Ok. Io non ho la più pallida idea di dove provenga la mia folle, atavica, inspiegabile paura per un aereo.
So solo che, viaggiare viaggio: ma mi cago puntualmente addosso! Oscillando tra uno sguardo vacuo e quello di Terrore purissimo che manco il bambino con tanto di barchetta cui IT sussurra “Lo vuoi un palloncino” con lo stesso tono di Sandro Ciotti al novantesimo. O quello che è stato in grado di procurarmi la bambina con tanto di pupazzo sul dondolo della Casa 3 in età tardo-adolescenziale.
Ma comunque. E nella speranza di aver reso sufficientemente l’idea…
Io ho il terrore dell’aereo! Il training autogeno per mantenere la calma con me non funziona. Appurato.
E manco il kit del perfetto viaggiatore atterrito: rosso Cori, tredici gradi e mezzo, accuratamente travasato in bottiglietta da borsetta la sera prima del volo. Che ovviamente non imbarcherai mai non perché non siano ammessi liquidi tra le nuvole, ma perché tanto a Ciampino non ci arriva: sia mai che non mi faccio l’ultimo aperitivo!
Ad ogni modo: questa è la situazione. Ma non è questo il punto!
Perché la domanda da un milione di dollari è un’altra, gente. Nel senso: tu sali su un aereo, no?! Ti stai cagando in mano pressappoco come…non ci fosse un domani. Ti accomodi singhiozzando su ‘sti seggiolini giallo/grigio post mortem per epatite. E loro: tac.

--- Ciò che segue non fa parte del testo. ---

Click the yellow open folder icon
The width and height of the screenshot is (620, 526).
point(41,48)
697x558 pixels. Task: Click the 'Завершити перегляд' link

Cosa ti piazzano davanti?! Una spiaggia delle Fiji? Un ciliegio in fioritura? Un’ape che impollina sarcazzo cosa? O una cicogna? Simbolo della vita. Una farfalla?! Ma anche il bozzolo, eh!? Eccheccazzo, per Dio: immagini zen ne esistono!
Ma loro no.
Tu ti stai cagando addosso come Wendy davanti all’ascia coniugale e loro ti piazzano di fronte il manifesto della “perfetta sopravvivenza”. Grazie! Ar cazzo.
E cosi, tra una presa e l’altra di ossigeno (quello che “potete trovare sopra le vostre teste, ma tranquilli: scenderà automaticamente in caso di depressurizzazione”. Grazie.) ti trovi davanti un omino stilizzato e particolarmente sfigato che in quattro fasi tenta di (in ordine neanche troppo sparso):
A. cercare di non morire carbonizzato
B. cercare di non morire annegato
C. cercare di non morire soffocato
D. cercare di sopravvivere all’ammaraggio (che comunque “è molto raro”. Grazie della specifica! Cazzoni.)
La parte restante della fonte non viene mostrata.